Please state in a single number how many lines of the entries below include the word "will".

* [AVAILABLE DATA]
Start of Block
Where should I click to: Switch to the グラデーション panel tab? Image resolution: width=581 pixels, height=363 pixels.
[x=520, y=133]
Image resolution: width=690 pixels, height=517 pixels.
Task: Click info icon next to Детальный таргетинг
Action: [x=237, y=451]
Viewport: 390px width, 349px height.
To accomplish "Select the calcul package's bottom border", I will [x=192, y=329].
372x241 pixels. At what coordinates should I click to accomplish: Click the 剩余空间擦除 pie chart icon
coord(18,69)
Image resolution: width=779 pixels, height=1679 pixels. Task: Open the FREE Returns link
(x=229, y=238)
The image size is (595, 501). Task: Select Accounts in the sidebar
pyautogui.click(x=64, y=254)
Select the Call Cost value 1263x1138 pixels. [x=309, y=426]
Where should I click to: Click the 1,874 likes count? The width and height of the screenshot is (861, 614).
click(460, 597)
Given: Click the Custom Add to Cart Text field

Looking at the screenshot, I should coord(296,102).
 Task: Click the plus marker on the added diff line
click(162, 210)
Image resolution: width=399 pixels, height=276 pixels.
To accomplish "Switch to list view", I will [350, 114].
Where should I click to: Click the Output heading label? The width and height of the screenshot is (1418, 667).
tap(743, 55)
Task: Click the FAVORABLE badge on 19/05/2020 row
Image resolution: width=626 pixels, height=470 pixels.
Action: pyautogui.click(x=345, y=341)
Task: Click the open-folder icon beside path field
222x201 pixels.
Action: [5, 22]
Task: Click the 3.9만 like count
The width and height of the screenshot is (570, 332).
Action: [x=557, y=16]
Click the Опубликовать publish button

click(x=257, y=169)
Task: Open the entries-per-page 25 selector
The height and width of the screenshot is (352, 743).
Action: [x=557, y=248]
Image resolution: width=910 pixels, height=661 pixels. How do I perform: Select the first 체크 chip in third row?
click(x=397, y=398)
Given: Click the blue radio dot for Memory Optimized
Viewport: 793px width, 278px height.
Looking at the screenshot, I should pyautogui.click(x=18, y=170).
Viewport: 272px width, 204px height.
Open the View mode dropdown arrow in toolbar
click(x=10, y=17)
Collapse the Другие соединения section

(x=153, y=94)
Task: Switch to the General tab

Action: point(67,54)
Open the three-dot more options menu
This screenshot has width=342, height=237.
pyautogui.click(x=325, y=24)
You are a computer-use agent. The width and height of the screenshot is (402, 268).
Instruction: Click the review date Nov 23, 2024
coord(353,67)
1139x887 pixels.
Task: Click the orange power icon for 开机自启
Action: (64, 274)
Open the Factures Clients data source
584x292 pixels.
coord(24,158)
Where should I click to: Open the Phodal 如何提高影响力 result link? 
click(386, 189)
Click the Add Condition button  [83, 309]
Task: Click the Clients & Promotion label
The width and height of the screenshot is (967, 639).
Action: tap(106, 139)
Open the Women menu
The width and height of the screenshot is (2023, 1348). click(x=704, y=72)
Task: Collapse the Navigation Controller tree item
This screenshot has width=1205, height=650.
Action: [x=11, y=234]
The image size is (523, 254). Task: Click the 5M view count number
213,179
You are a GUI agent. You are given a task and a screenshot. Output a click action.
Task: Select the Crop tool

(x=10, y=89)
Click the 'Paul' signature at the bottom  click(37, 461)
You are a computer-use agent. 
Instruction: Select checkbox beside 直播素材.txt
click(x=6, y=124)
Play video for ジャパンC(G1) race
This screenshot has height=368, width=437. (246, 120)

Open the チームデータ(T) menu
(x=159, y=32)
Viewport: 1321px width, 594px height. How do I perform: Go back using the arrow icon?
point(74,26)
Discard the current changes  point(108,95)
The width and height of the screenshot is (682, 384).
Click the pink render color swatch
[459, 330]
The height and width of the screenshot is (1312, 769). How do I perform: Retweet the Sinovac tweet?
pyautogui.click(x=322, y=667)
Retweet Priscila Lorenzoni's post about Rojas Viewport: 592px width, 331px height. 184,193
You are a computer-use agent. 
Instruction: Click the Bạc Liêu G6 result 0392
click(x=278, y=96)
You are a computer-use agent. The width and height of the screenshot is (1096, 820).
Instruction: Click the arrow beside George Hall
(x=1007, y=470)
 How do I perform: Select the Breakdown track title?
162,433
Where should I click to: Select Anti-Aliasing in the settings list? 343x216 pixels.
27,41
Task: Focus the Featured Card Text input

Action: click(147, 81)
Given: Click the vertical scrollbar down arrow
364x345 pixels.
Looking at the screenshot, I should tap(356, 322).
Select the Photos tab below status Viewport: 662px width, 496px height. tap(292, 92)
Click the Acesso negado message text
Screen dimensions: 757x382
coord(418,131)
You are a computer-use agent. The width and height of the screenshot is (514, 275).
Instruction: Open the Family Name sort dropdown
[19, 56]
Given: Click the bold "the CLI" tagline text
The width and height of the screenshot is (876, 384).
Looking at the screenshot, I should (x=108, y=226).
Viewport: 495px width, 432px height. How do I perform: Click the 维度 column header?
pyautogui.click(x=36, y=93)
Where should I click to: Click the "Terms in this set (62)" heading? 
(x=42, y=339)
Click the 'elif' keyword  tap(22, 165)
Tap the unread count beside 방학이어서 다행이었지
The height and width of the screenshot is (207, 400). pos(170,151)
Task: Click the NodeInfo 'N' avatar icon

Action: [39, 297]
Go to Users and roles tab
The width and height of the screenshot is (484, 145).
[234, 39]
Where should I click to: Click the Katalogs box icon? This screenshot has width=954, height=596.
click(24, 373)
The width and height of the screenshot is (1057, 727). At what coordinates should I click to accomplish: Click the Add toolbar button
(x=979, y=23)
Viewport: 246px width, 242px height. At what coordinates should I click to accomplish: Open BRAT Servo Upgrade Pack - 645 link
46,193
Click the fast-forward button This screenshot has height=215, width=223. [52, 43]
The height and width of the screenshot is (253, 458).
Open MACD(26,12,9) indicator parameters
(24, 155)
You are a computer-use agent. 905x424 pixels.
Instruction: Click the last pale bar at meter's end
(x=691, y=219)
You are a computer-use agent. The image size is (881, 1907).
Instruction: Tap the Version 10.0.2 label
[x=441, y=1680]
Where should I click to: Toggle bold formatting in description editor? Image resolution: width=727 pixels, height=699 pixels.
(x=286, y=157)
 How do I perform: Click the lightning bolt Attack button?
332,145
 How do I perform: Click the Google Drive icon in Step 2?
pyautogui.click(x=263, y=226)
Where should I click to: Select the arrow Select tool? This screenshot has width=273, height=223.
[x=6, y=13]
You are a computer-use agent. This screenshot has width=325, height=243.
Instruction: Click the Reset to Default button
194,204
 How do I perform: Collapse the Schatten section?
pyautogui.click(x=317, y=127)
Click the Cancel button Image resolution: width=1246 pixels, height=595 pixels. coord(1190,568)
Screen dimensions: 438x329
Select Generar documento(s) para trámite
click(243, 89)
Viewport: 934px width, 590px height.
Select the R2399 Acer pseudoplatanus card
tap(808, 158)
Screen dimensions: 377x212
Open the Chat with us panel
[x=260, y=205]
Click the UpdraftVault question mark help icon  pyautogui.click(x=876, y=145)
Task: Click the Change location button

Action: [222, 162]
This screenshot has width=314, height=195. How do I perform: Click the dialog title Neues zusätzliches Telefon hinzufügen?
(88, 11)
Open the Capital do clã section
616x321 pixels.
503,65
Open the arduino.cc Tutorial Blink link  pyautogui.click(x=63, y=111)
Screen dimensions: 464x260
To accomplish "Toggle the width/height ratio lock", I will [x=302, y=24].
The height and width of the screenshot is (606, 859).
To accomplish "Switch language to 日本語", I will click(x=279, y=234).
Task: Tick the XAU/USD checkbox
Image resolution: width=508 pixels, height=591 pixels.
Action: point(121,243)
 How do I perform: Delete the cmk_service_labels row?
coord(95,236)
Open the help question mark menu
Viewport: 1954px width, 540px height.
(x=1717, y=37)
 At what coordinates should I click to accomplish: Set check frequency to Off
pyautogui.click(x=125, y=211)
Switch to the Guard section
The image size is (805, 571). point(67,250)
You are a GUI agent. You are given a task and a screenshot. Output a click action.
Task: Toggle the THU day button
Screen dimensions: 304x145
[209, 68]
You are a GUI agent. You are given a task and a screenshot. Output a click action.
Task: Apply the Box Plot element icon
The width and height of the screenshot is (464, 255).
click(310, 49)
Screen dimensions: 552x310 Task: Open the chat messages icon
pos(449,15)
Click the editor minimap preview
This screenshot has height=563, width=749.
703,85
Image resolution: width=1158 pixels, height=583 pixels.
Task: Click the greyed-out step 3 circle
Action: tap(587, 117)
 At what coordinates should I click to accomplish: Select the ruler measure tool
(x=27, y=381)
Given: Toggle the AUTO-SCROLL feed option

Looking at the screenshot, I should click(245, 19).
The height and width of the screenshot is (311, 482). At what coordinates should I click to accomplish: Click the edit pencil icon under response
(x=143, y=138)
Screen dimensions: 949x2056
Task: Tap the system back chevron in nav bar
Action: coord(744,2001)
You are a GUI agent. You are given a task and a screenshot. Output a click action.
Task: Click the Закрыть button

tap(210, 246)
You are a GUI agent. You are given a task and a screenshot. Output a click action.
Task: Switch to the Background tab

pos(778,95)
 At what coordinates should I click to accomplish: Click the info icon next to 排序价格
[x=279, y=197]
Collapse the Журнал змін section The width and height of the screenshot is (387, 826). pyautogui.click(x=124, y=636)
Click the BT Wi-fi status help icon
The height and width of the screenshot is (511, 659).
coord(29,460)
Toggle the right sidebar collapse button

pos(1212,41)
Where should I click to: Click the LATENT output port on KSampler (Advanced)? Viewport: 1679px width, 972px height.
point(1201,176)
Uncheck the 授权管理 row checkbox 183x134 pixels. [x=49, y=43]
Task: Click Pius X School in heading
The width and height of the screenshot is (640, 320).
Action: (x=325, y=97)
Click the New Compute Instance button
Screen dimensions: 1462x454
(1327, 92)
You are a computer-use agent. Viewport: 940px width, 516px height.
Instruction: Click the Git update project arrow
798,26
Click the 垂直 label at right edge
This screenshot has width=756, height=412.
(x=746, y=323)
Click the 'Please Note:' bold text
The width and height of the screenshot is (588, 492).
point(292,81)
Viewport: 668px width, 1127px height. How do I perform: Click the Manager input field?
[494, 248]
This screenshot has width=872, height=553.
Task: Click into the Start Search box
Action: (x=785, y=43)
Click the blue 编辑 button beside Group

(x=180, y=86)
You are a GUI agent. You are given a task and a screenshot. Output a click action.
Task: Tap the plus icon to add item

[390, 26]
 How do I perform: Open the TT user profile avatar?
End of Block
* [EXPECTED ANSWER] 4